Vulnerability identifier: #VU27583

Vulnerability risk: Medium

CVSSv3.1: 5.3 [CVSS:3.1/AV:N/AC:L/PR:N/UI:N/S:C/C:N/I:L/A:N/E:U/RL:U/RC:C]

CVE-ID: CVE-2020-3285

CWE-ID: CWE-693

Exploitation vector: Network

Exploit availability: No

Vulnerable software:
Cisco Firepower Threat Defense (FTD)
Hardware solutions / Security hardware applicances

Vendor: Cisco Systems, Inc

Description

The vulnerability allows a remote attacker to bypass implemented security restrictions.

The vulnerability exists due to a logic error with Snort handling of the connection with the Transport Layer Security (version 1.3) policy and URL category configuration. A remote attacker can send a specially crafted TLS connections to an affected device, bypass the TLS policy and access URLs that are outside the affected device and normally would be dropped.

Mitigation
Vendor recommends to update the Cisco FTD Software Release to version 6.4.0.9, scheduled for May 2020.

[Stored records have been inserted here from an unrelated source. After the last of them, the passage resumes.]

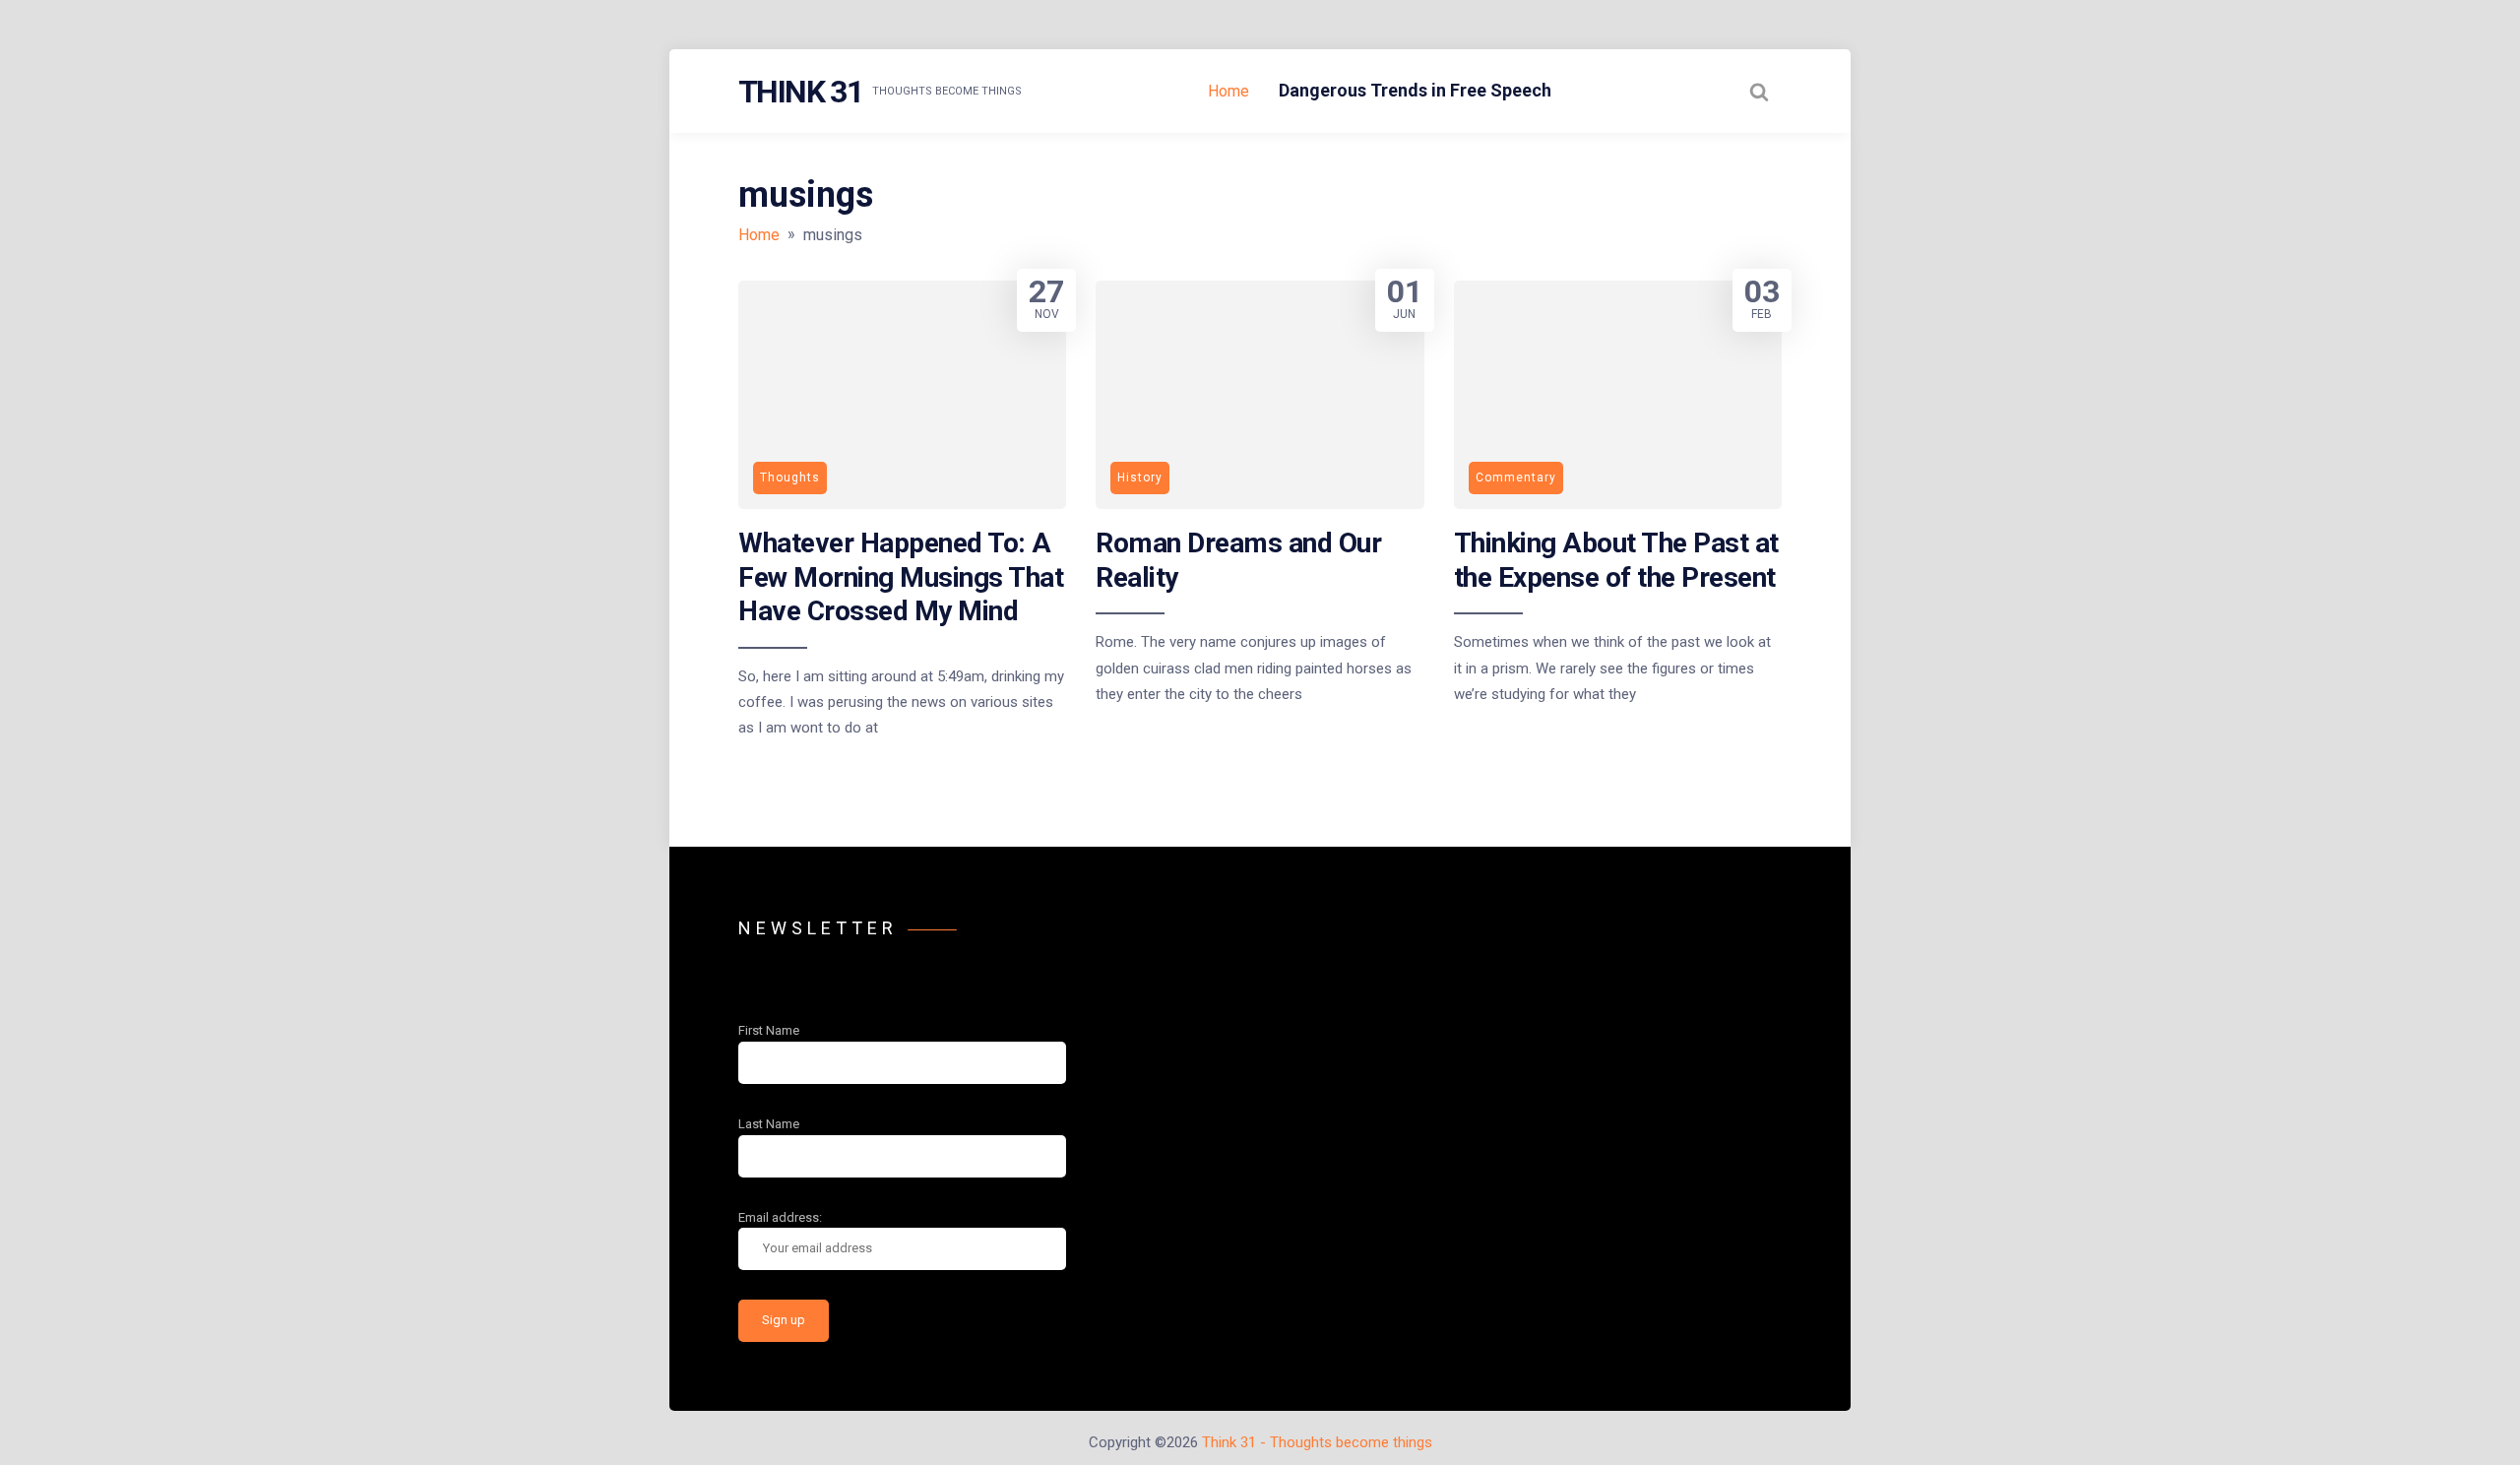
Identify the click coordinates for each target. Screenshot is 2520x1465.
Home (1228, 91)
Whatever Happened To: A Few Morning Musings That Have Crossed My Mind (900, 577)
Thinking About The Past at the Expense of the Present (1616, 560)
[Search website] (1759, 91)
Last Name (768, 1123)
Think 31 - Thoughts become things (1317, 1442)
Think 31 (800, 91)
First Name (768, 1030)
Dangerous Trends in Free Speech (1415, 90)
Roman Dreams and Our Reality (1238, 560)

Vulnerable software versions

Cisco Firepower Threat Defense (FTD): 6.4.0 - 6.4.0.8

---

External links
http://tools.cisco.com/security/center/content/CiscoSecurityAdvisory/cisco-sa-ssl-bypass-O5tGum2n

---

Q & A

Can this vulnerability be exploited remotely?

Yes. This vulnerability can be exploited by a remote non-authenticated attacker via the Internet.

Is there known malware, which exploits this vulnerability?

No. We are not aware of malware exploiting this vulnerability.